I have a created a dataframe by reading several excel files using pandas.read_excel and by concatenating them with pandas.concat. let us say the dataframe is named mydata and the first two columns are datetime64[ns] and the rest float64 types. These correspond to date (e.g 2022-05-31 without information on the hour) and time (e.g. 22:00:00 with no information on the date)
I am trying to use the first two columns of this dataframe into the datetime module to combine them and I have a very hard time
So my code is import pandas import datetime
#Reading the excel files
mydata=pandas.DataFrame() #empty data frame
for file in fpath.glob('*.xlsx'):
tempdata=pandas.read_excel(file, skiprows=[1])
mydata = pandas.concat([mydata, tempdata], axis=0)

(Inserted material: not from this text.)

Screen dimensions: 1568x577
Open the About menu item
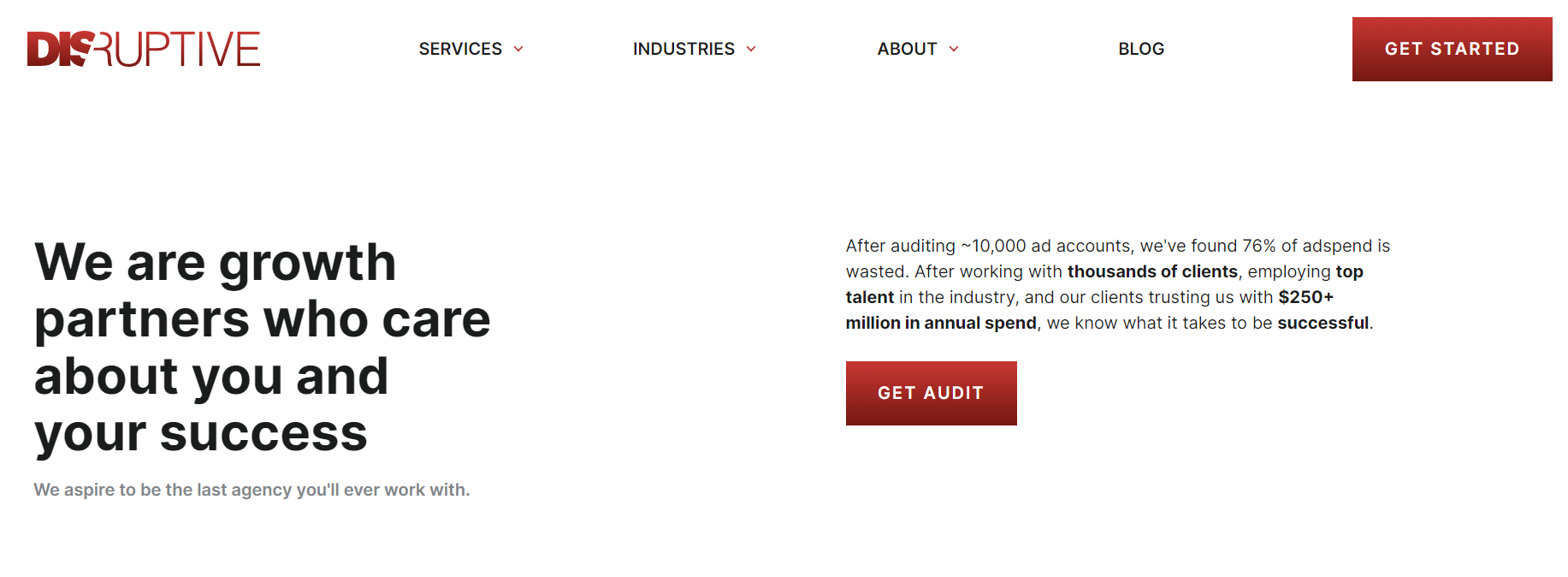pos(907,49)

#Convert the hour strings into datetime
mydata['Hour'] = pandas.to_datetime(mydata['Hour'], format='%H:%M:%S')
# This does not work
datetime.datetime.combine(mydata['Date'] ,mydata['Hour'] )
TypeError: combine() argument 1 must be datetime.date, not Series
# This does not work either
date_series=mydata.Date.array
time_series=mydata.Hour.array
datetime.datetime.combine(date_series.date ,time_series.time )
TypeError: combine() argument 1 must be datetime.date, not numpy.ndarray
# Extracting lists wont help either. They are not datetime anymore
date_list=mydata.Date.to_list()
time_list=mydata.Hour.to_list()
# This will work but it is slow and bad coding (as far as I am concerned)
date_series=mydata.Date.array
time_series=mydata.Hour.array
for i in range(0, len(date_series)): # making the conversion one by one
mydata.loc[i,'Date']=datetime.datetime.combine(date_series.date[i] ,time_series.time[i] )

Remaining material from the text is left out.